It seems we live them every day. It is after all one of the most popular hashtags or phrases on twitter…
But perhaps some of us live them more often than others.
Here are some examples…
That awkward moment when there’s tension in the house and you live alone.
That awkward moment when you need a shoulder to cry on and nobody picks up their phone.
That awkward moment when you try to eat cereal for dinner and can’t finish the bowl.
So…maybe those moments aren’t so much awkward as they are uncomfortable or maybe just plain sad! But you get the point.

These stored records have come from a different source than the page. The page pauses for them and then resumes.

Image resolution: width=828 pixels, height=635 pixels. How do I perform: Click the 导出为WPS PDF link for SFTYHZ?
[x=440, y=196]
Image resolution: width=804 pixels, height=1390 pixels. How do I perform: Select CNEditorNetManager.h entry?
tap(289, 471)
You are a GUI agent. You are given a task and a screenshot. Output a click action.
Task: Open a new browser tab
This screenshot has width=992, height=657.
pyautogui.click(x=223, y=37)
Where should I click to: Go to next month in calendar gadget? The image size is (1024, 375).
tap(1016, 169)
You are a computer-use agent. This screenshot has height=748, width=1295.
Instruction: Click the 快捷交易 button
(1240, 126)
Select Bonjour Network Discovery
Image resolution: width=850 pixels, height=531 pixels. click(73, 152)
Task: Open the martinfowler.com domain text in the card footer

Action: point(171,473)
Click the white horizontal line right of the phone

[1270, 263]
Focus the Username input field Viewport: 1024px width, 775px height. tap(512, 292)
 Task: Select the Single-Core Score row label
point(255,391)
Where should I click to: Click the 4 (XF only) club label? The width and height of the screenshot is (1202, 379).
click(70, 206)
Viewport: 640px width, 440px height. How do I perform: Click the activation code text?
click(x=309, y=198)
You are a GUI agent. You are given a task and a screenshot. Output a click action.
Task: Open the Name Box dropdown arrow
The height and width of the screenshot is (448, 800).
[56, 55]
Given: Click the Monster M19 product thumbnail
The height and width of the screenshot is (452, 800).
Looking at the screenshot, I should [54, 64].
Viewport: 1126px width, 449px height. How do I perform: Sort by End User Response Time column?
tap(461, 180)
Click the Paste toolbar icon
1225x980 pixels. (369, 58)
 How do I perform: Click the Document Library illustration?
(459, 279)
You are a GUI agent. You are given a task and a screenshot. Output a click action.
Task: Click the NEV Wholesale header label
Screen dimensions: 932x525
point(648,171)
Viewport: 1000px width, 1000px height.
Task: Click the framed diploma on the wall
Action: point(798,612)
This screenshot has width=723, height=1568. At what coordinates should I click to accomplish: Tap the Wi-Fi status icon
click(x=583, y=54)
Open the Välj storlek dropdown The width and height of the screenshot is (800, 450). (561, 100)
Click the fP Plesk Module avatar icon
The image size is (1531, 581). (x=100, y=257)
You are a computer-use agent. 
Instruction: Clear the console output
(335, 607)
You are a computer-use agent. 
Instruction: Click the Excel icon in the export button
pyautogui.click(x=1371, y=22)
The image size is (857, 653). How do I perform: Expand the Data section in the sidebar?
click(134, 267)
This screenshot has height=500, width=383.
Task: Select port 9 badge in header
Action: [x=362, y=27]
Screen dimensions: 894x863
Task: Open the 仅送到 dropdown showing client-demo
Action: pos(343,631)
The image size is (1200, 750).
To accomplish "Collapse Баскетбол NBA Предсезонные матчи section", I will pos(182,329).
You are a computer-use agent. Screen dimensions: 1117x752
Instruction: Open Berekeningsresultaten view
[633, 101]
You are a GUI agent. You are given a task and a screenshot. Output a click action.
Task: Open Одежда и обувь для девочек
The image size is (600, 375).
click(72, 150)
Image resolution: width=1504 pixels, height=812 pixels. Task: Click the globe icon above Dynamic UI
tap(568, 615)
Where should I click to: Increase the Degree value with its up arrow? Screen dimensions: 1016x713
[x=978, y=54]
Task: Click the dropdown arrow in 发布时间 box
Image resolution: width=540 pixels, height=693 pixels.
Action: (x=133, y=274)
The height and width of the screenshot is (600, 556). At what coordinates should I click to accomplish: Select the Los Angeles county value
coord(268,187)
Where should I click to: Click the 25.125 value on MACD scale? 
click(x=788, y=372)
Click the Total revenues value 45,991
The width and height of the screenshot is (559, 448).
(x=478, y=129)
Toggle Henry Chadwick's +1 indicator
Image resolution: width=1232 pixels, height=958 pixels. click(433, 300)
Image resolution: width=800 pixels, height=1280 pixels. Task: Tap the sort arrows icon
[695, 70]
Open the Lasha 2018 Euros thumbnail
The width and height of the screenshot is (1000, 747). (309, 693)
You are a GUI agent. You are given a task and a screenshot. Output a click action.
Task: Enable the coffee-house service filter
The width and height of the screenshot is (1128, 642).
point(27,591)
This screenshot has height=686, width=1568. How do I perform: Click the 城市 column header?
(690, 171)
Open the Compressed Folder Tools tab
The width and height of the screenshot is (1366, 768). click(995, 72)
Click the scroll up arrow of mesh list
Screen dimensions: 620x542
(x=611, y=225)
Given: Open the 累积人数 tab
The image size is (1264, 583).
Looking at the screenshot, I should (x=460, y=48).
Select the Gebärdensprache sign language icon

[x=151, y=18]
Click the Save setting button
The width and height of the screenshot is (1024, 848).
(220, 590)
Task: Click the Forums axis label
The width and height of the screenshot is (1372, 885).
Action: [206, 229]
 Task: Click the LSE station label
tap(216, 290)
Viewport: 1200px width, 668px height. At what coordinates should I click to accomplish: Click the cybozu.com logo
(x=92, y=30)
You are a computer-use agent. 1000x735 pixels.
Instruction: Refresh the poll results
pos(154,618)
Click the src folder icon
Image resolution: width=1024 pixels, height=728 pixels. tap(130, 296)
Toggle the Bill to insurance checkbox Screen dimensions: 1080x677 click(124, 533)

Sidebar: I finally have the internet up and running at my apartment!! Yes…finally! That’s definitely great news for me. Considering I have no cable. However, it’s not like I can watch anything on netflix because my computer isn’t functioning properly. Smh. It’s all good though. I can still be just as productive as I want to be now that I have an internet connection.
Okay…so let’s be honest…”productive as I want to be” – the truth is as of lately I haven’t Wanted to be very productive. Oh, I’ve been productive to an extent but not necessarily because I wanted to. It was more of a going through the motions type thing. That’s ugly right? Yea…I know. Realizing that was not much fun.
Taking a hard look at your self can be awkward. I mean seriously how many people enjoy looking at themselves naked in the mirror in order to point out their flaws? If you do then I think you’re a weirdo. A real one. Now sometimes it may be necessary…yes…but still most people don’t enjoy it…
Living alone opens up that opportunity. Yes of course while you could literally walk around naked (that’s not my point but sure why not smh) it allows you to see who you really are (figuratively speaking). Who you are away from the eyes of the public, away from your support system…who you are when you’re alone and how you change when away from familiar settings.
I discovered that I am a freak! And no, not in the sexual connotation…minds out the gutter please! Seiously speaking…in this month I have discovered that I am not the person I thought I was…instead I was a warped, mutated freakish version of myself. I’m still actually still working through all of that…
I am trying to learn how to embrace feeling homesick without letting homesickness overwhelm and devastate me. Although, Lord knows sometimes I want to quit and take the easy way out…who wants to see anything through to the end anymore??? Well, I dare to see this thing through. Even when it hurts, and gets tough, and uncomfortable. You can’t be a quitter all your life…
I apologize if this seems to be a rather grim post…it is the unadulterated truth though. Of course there’s always a bright side. A few things remain true I do thoroughly enjoy peace and quiet. I’m an in-the-closet romantic who writes poetry and washes dishes by candlelight. Okay so maybe it helps me save electricity. Still it’s sweet. I am learning how to budget better although most of my limited funds goes to groceries and gas.
I love the 80s. I had an 80s party by myself the other night had Cyndi Lauper radio going on pandora and dressed up (all black with eye shadow and red lipstick) to clean up my apartment. <- I obviously need to get out of the house. And I will. Everything in its time.
Including the reversal from mutant to me.
That’s the latest. Over and out pilgrims…
Until next time.
Sending you thoughts of love and light.